Items from a dataset:

****

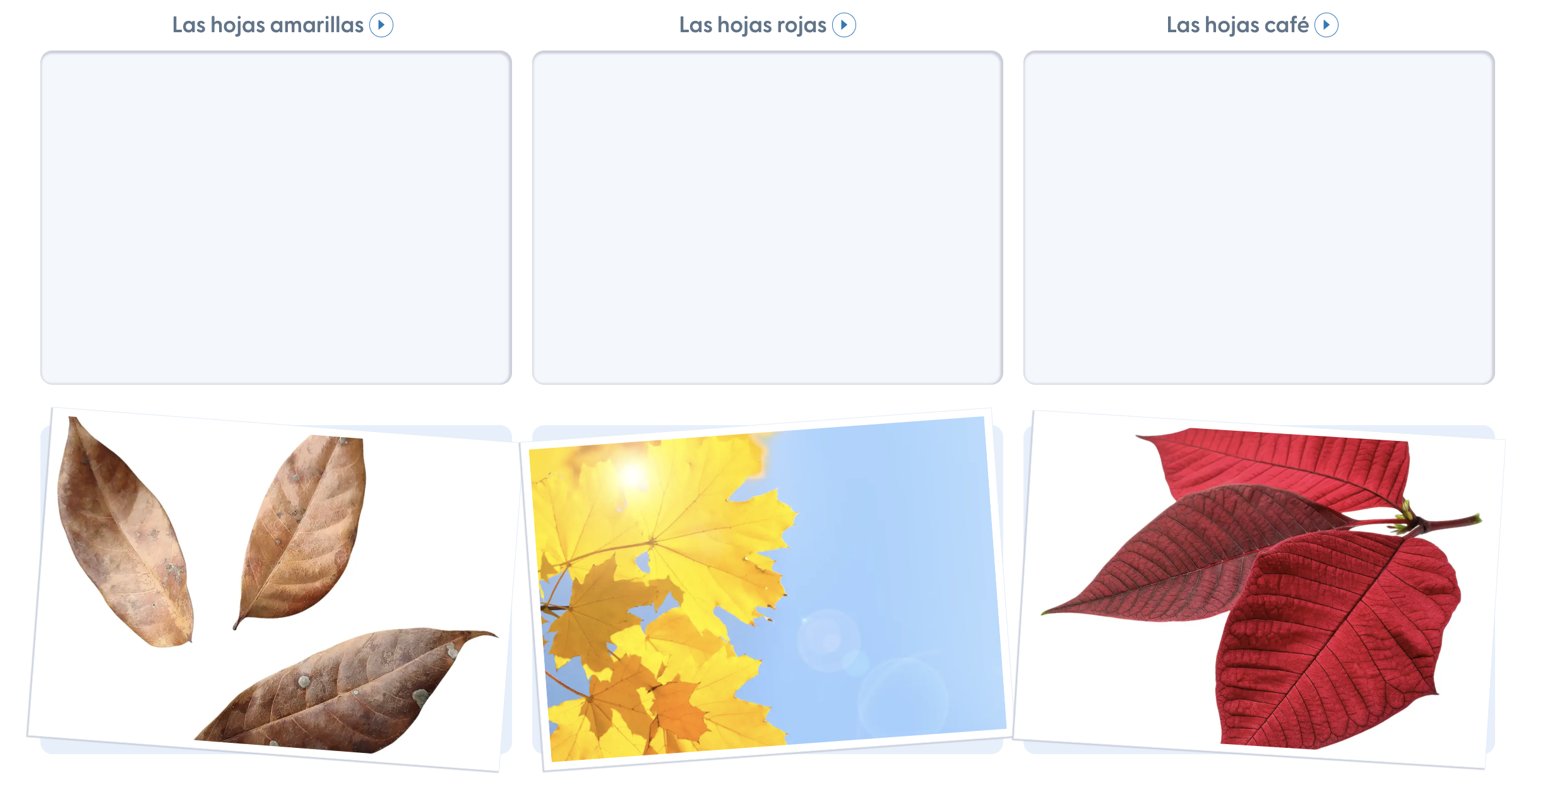
Task: Pick the brown dried leaves picture card
Action: [x=273, y=589]
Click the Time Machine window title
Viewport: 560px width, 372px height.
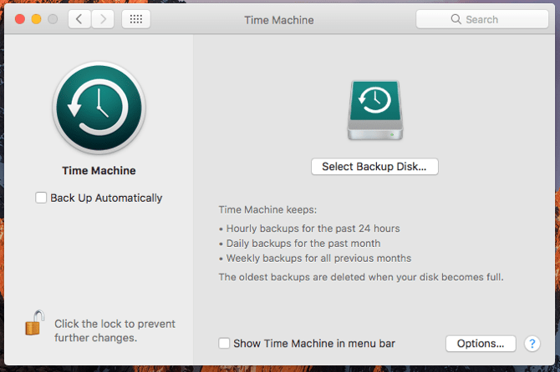point(278,19)
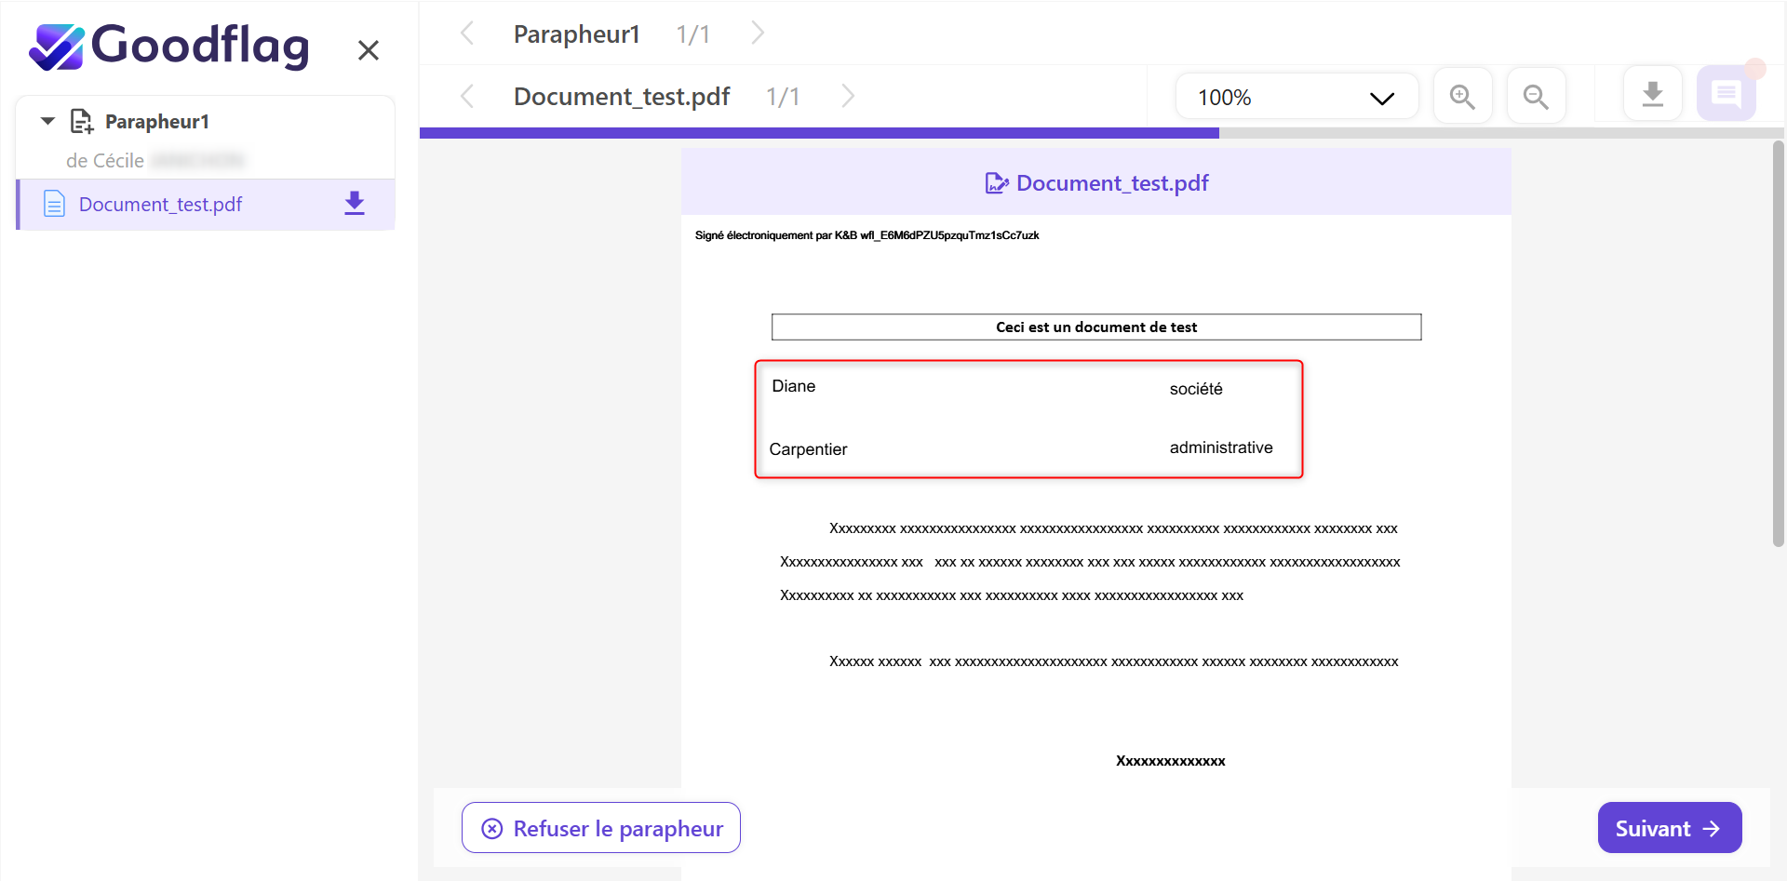The image size is (1787, 881).
Task: Close the sidebar with the X icon
Action: click(369, 50)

****

## [Required work]
Please retype every item above word for word, leaving out the pictures.

## [Solution for this exercise]
Task: Pick the brown dried leaves picture card
Action: [x=273, y=589]
Click the Time Machine window title
Viewport: 560px width, 372px height.
point(278,19)
The image size is (1787, 881).
Task: Close the sidebar with the X icon
Action: click(369, 50)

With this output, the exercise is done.